Jean-Pierre Vincent, l’un des plus grands noms du théâtre français s’est éteint cette nuit à l’âge de 78 ans, fragilisé par le Covid-19 contracté au printemps. Le metteur en scène a commencé sa carrière avec Patrice Chéreau et Jérôme Deschamps et dirigé de grandes scènes nationales.
Étudiant au Lycée Louis-le-Grand, il rencontre en 1958 au sein du groupe théâtral du lycée, Michel Bataillon, Jérôme Deschamps et Patrice Chéreau. Il joue sa première pièce, Amal et la lettre du roi de Rabindranath Tagore, en 1959, puis s’intéresse à la mise en scène, avec La Cruche cassée de Kleist, et Scènes populaires d’Henri Monnier, en 1963. À partir de cette date, il coanime pendant deux ans la troupe qui se professionnalise, et suit Chéreau à Gennevilliers puis au Théâtre de Sartrouville.
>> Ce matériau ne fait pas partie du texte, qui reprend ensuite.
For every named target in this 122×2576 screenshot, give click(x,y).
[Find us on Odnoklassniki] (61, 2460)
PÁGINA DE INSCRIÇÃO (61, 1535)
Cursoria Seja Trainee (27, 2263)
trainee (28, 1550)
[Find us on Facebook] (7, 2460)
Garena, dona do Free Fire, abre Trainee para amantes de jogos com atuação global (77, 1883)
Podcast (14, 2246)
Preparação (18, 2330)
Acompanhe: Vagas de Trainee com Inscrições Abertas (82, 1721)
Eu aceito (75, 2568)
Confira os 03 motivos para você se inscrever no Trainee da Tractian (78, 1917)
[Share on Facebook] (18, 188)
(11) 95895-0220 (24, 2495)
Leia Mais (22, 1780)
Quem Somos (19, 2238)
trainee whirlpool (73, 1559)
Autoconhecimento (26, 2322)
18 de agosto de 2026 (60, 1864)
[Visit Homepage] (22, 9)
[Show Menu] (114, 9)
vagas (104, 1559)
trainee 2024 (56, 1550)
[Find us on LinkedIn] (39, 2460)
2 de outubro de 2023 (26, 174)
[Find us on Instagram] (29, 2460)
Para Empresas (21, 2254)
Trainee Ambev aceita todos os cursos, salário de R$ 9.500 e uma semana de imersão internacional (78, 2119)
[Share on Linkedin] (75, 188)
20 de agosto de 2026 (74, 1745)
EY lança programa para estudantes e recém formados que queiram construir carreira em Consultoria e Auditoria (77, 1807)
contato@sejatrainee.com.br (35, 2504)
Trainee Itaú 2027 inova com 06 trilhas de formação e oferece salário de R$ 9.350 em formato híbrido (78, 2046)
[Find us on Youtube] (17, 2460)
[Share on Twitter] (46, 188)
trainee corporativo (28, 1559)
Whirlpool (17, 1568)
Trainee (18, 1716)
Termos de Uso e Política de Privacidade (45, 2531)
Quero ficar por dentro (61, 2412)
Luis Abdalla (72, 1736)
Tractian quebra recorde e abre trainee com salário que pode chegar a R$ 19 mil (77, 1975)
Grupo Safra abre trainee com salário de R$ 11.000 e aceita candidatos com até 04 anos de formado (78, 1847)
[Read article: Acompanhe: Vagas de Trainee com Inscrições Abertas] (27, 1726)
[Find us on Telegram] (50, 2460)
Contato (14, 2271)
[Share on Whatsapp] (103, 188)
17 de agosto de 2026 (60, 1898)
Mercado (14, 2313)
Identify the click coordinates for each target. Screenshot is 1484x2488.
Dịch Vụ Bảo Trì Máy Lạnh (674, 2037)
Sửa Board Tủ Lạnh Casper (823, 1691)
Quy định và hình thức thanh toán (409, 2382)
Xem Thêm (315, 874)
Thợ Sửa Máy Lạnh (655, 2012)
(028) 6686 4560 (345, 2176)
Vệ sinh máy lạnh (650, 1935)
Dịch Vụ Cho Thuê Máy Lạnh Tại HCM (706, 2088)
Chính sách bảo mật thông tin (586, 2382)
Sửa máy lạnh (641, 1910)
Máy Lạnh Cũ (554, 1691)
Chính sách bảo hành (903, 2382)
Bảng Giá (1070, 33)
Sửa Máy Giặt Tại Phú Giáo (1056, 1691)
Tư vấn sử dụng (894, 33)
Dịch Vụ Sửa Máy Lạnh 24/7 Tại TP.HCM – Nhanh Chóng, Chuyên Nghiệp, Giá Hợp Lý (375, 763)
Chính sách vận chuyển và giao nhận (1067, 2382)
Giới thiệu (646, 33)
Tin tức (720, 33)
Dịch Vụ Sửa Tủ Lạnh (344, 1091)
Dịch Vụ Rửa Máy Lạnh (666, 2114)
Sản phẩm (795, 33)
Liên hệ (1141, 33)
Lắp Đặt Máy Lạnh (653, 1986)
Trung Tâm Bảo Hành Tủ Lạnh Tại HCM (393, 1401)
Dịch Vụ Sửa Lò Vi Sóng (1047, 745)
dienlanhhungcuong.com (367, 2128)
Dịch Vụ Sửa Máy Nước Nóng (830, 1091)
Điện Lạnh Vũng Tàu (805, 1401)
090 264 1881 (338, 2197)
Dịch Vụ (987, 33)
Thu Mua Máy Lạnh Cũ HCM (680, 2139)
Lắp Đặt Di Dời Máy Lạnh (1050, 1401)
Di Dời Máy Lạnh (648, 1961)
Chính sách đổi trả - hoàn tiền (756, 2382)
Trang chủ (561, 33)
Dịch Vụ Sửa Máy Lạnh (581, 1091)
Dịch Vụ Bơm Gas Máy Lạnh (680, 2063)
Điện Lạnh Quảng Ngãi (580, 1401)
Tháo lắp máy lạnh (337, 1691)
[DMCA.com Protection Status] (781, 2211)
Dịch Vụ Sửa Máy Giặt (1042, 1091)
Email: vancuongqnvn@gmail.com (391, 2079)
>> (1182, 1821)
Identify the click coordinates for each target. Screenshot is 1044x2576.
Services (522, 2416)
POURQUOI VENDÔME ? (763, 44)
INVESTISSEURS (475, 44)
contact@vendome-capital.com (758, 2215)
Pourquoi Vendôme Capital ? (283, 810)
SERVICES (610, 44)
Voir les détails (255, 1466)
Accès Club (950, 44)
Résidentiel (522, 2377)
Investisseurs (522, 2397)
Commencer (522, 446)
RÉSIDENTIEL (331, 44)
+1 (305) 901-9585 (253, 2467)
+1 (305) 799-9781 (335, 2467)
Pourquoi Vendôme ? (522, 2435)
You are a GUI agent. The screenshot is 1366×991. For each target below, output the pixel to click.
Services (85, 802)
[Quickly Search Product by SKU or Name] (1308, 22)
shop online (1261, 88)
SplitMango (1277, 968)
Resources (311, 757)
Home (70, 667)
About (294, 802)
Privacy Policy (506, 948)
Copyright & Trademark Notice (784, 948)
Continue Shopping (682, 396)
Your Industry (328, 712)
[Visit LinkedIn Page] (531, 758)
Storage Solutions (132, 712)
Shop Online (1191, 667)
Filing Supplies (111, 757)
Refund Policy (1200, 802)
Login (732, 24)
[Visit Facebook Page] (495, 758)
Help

À partir de 1968, il travaille avec le dramaturge Jean Jourdheuil pour se consacrer à la mise en scène dans les centres dramatiques nationaux. Ils montent dans des centres dramatiques nationaux La Noce chez les petits bourgeois de B. Brecht au Théâtre de Bourgogne (1968), Tambours et trompettes de Bertolt Brecht, au Théâtre de la Ville (1969), Le Marquis de Montefosco d’après Le Feudataire de Carlo Goldoni au Grenier de Toulouse (1970), Les Acteurs de bonne foi d’après Marivaux (1970), La Cagnotte d’après Eugène Labiche au Théâtre national de Strasbourg (1971), Capitaine Schelle, Capitaine Eçço (de Serge Rezvani) au Théâtre national populaire (1971). Pendant ces trois ans, il travaille avec Jourdheuil sur le modèle de Brecht, en détournant les pièces pour les clarifier du point de vue de la lutte des classes.
En 1972, ils fondent la Compagnie Vincent-Jourdheuil, Théâtre de l’Espérance, où ils mettent en scène les auteurs allemands tels que Brecht, Büchner et Grabbe. Le Théâtre expérimental populaire (Tex-Pop), installé au Palace clôt en 1975 la collaboration entre Vincent et Jourdheuil.
Jean-Pierre Vincent prend cette année-là la direction du Théâtre national de Strasbourg et y donne une place importante à l’école et à la création expérimentale, tout en travaillant à refonder les conventions collectives qui régissent les liens du TNS avec les collectivités locales et nationales. Dans ses spectacles, il interroge notamment l’histoire française, avec Germinal d’après le roman d’Émile Zola (écrit par Michel Deutsch) (1975), qui questionne notamment le dépérissement de la classe ouvrière, puis Le Misanthrope (1977), Vichy fictions (1980), ou Le Palais de Justice (1981).
Administrateur général de la Comédie-Française de 1983 à 1986, qu’il choisit de quitter de lui-même, le poste étant jugé « le plus difficile en France avec Matignon »[réf. nécessaire]. À partir de 1986, il se consacre à la mise en scène avec Bernard Chartreux et à l’enseignement au Conservatoire national supérieur d’art dramatique de Paris.
Il succède à Patrice Chéreau à la tête du Théâtre Nanterre-Amandiers entre 1990 et 2001, où il convie Stanislas Nordey en résidence avec sa troupe entre 1995 et 1997. Il y créé de nombreux auteurs contemporains, dont Valère Novarina.
En 2001, il fonde la compagnie Studio Libre avec Bernard Chartreux avec lequel il crée plusieurs spectacles aux théâtres nationaux de la Colline et de l’Odéon. Ils participent également au Comité pédagogique de l’École régionale d’acteurs de Cannes, où ils ont mis en scène Pièces de guerre d’Edward Bond, en mai 1996. En 2007, il traduit et monte à Avignon Le Silence des communistes, treizième présence au Festival depuis 1971, qui évoque l’enracinement populaire de la gauche italienne pendant les belles années du PCI.
Il est membre des conseils d’administration du Festival d’Avignon et du Comité Directeur du Jeune Théâtre National, ainsi que des CA de l’ENSATT à Lyon, et l’association La Réplique à Marseille.
Il a été l’époux de la comédienne Hélène Vincent ; il est le père du réalisateur Thomas Vincent. Il est désormais l’époux de Nicole Taché qui a œuvré dans l’administration de divers théâtres publics et manifestations culturelles.
Jean-Pierre Vincent meurt le 4 novembre 2020, des suites de séquelles dues à la Covid-19.